Um panteão e Archimedes

picture (14)Graças ao Lauro Libório Stipp – com o apoio da Esalq – Piracicaba irá celebrar condignamente o centenário de Archimedes Dutra, herdeiro de Miguelzinho, esse que foi o pai das artes piracicabanas. Quem mais irá levar flores ao túmulo de Archimedes? Quem irá balbuciar uma oração de agradecimento. A perda da memória significa morte. Foi o que, em Tróia, matou o imbatível Aquiles: a memória perdida.

Ainda outra vez e inspirado por Archimedes Dutra, relembro a curta história, bela e trágica. Pois lição permanente. Na Guerra de Tróia, o oráculo previra que, se matasse um filho de Apolo, Aquiles também encontraria a morte. Para que lembrá-lo da profecia, sua mãe lhe deu um servidor, Mnémon, “aquele que se recorda ou que faz recordar”, a Memória. Mnémon, no entanto, falhou, Aquiles esqueceu-se da profecia e a tragédia anunciada aconteceu.
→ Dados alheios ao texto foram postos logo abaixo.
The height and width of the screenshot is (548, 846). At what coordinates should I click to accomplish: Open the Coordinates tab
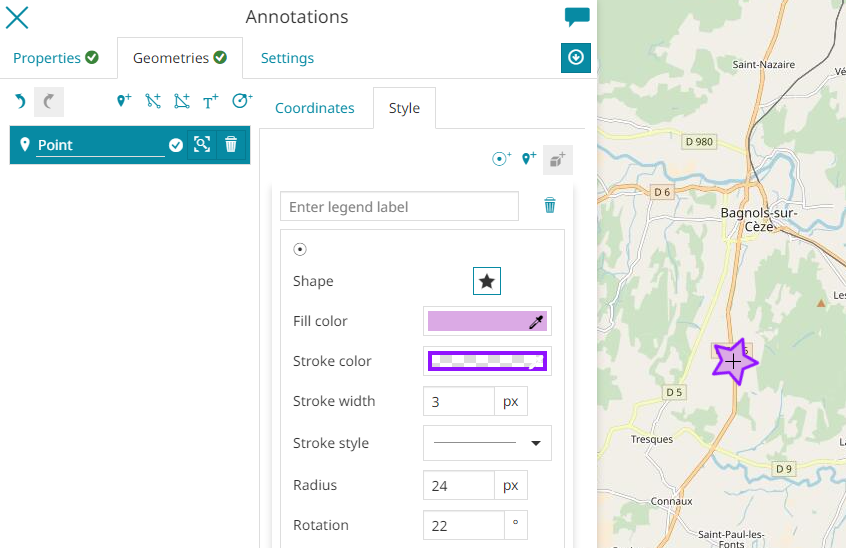click(x=314, y=108)
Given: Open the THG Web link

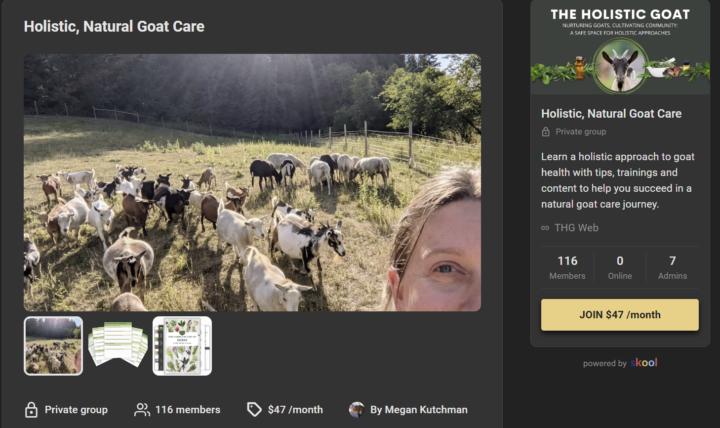Looking at the screenshot, I should click(x=576, y=228).

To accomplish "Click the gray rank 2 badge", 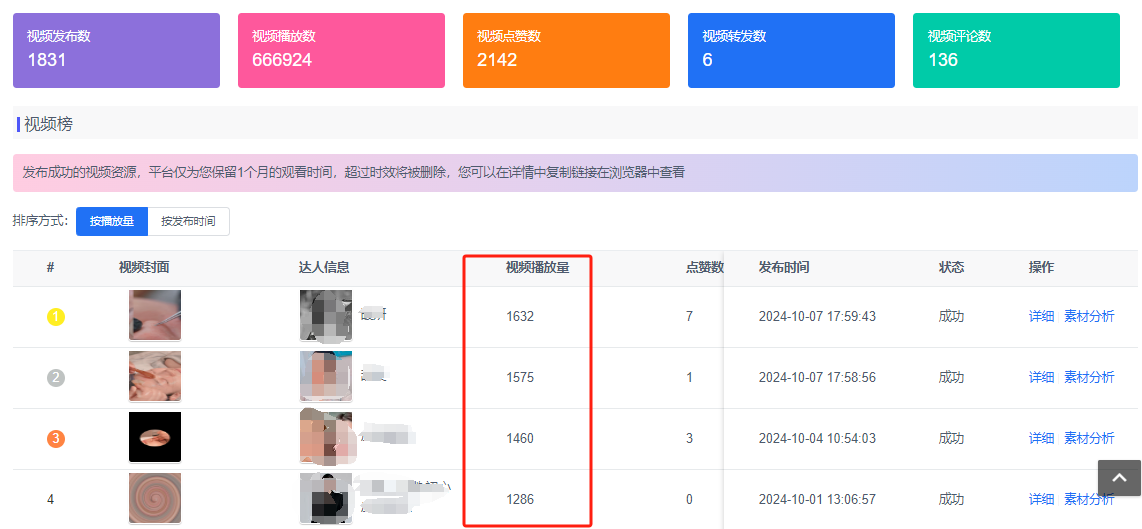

Portanto, sem memória até os deuses morrem. Mesmo porque é a deusa Mnemósine, também personificação da Memória, quem, dormindo nove noites seguidas com Zeus, gerou as nove Musas. Musas e memória têm, pois, o mesmo umbigo.

A homenagem a Archimedes Dutra – e insisto na iniciativa louvável de Lauro Libório Stipp – é um estímulo para avivar a memória de Piracicaba, especialmente num tempo em que tanto se fala de redescoberta de identidade, de recuperação de valores. Archimedes – controvertido, polêmico, muitas vezes arrogante – é um dos ícones das artes piracicabanas, parecendo que o espírito de Miguelzinho Dutra iluminara, de maneira especial, o seu notável descendente. Quando Archimedes desapareceu, as artes piracicabanas não se interromperam, mas sofreram de um vazio profundo, como se lhe faltasse o referencial maior.

O Salão de Belas Artes de Piracicaba – mais do que cinqüentenário – é filho dileto e generoso de Archimedes Dutra, um sonho que ele nutriu juntamente com Eugênio Luiz Losso e o escritor David Antunes. O que tínhamos de mais esplêndido nas artes plásticas piracicabanas participou daquela mostra: Eugênio Nardin, Antônio Pacheco Ferraz, Gilberto Dutra. E lá se foram Losso Netto, Bertico Thomazi, Álvaro Sega, Joca Adâmoli, Manoel R. Lourenço, Frei Paulo, entre outros pioneiros daquele salão. Com Archimedes, quase todos eles nos olham das nuvens, pintando arco-íris.

Antes do término de seu mandato, o prefeito José Machado, em conversa informal, falou-me de um de seus projetos irrealizados: o de criar o “Panteão de Piracicaba”, onde pudéssemos honrar e celebrar a memória de nossos ancestrais notáveis, paradigmas de um povo ao longo da história. A inspiração de José Machado brotou-lhe, penso eu, da fundura dos séculos. O panteão que os romanos ergueram a seus deuses foi, de certa forma, a maneira de manter vivos o respeito e a devoção. Tal como na iconografia e no calendário cristãos, cada dia consagrando a memória viva de seus luminares.

Entre pontes e rotatórias, entre apetites apenas materiais, Piracicaba está faminta dos valores do espírito. Por isso, ao lembrarmos que a Memória gerou as nove musas, a intenção foi, também, a de recordar que Museu – além de poeta, músico, amigo de Orfeu – passou a simbolizar um espaço, o lugar das musas. Portanto, memória, museus – apesar de tolos que os vêem como passadismos – significam vida. Sem a memória, como aconteceu com Aquiles, morre-se. Sem museus, não há onde as musas se encontrarem.

Pensar nos centenário de Archimedes Dutra – e render graças – talvez, nos servisse para captar os sinais dos tempos, ouvir os sussurros da memória. Por que não um panteão de nossos grandes homens numa das imensas áreas do Engenho Central, à beira do rio inspirador? Bom dia.